Work instruction: Given the listing below, write out exactly the lines starting with the line that has "Given: Switch to the Imágenes tab" and going on through the line that has "The width and", both kept.

Data in this exercise:

________

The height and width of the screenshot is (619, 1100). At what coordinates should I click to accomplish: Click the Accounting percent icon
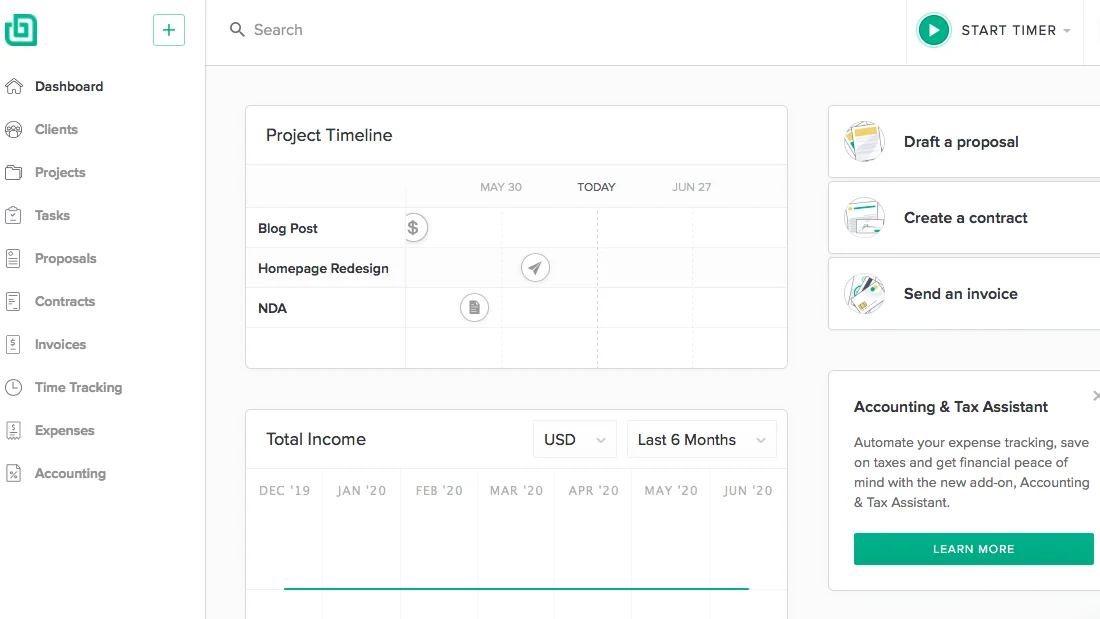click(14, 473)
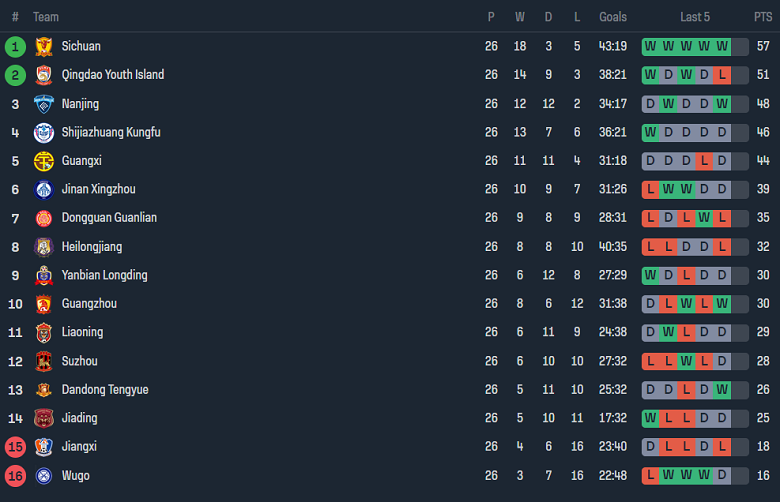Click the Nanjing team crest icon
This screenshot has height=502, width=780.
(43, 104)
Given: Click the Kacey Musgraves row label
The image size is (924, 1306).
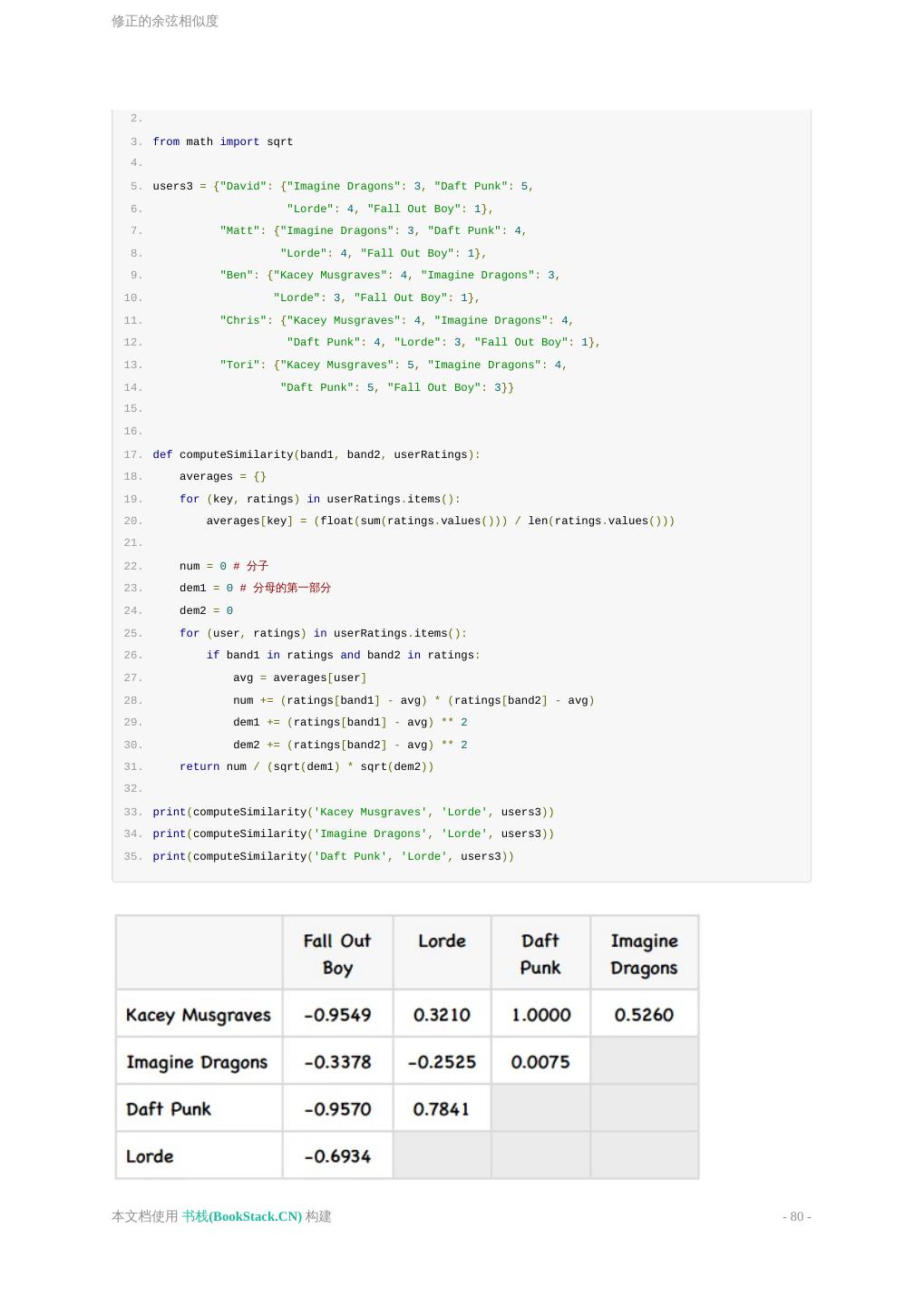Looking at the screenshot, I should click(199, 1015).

________

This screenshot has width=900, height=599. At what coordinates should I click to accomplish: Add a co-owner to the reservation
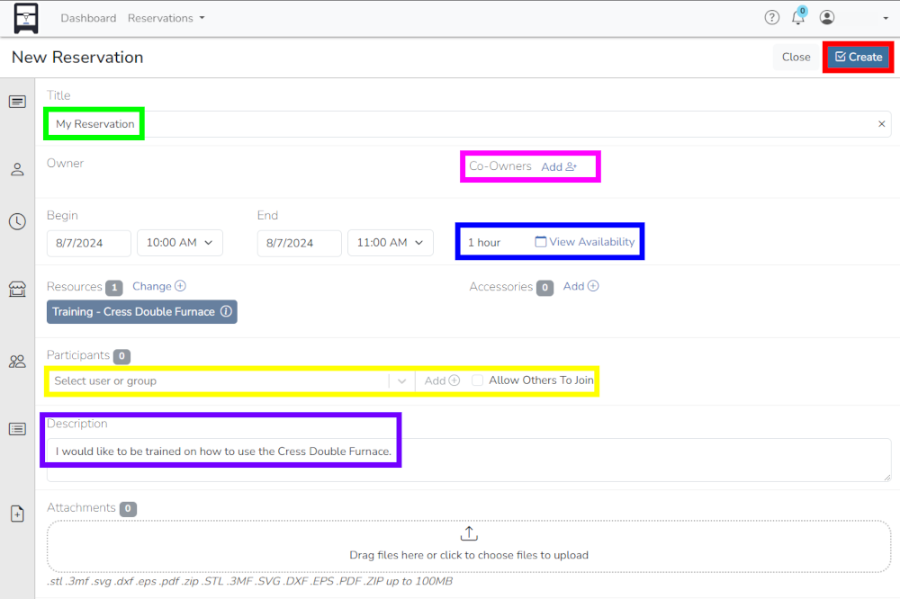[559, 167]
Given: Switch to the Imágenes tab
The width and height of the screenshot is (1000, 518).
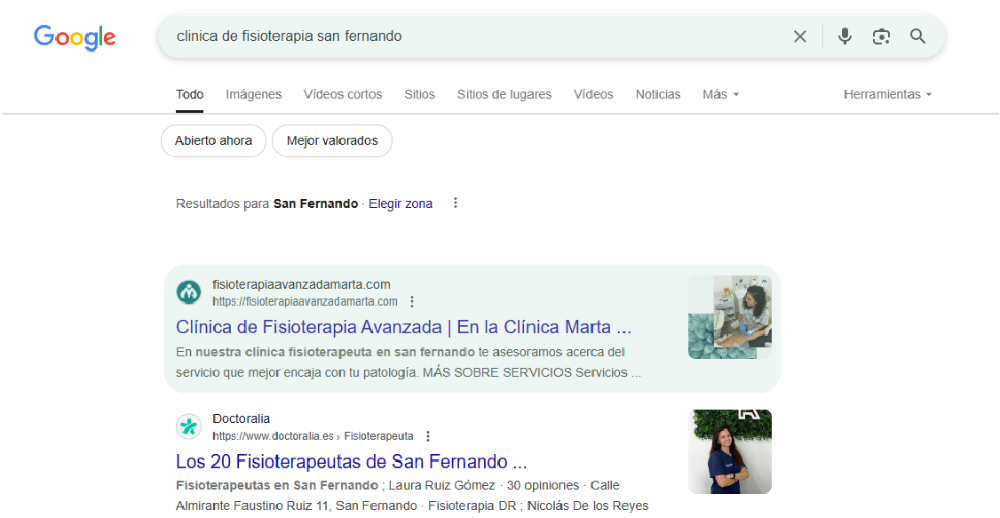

________

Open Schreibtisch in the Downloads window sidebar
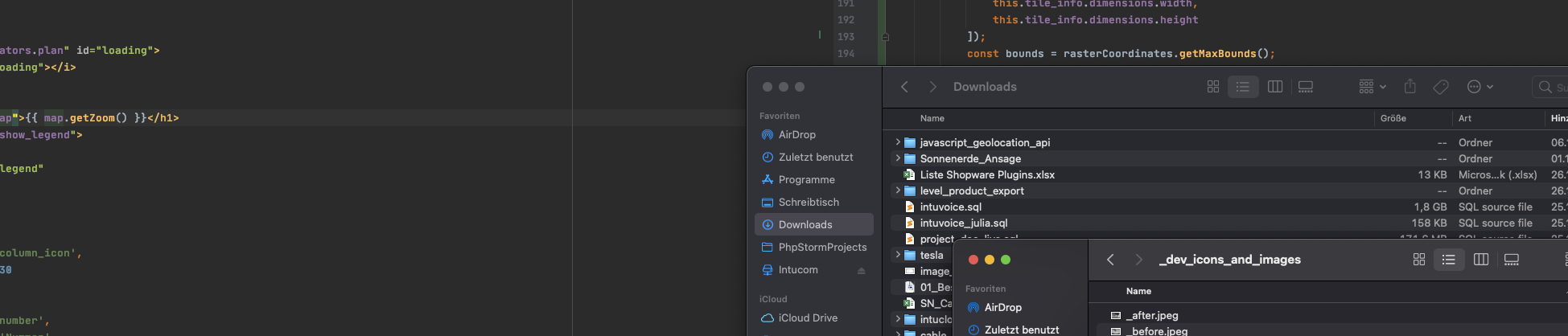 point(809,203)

________

Output below:
Given: Switch to the Imágenes tab
The width and height of the screenshot is (1000, 518).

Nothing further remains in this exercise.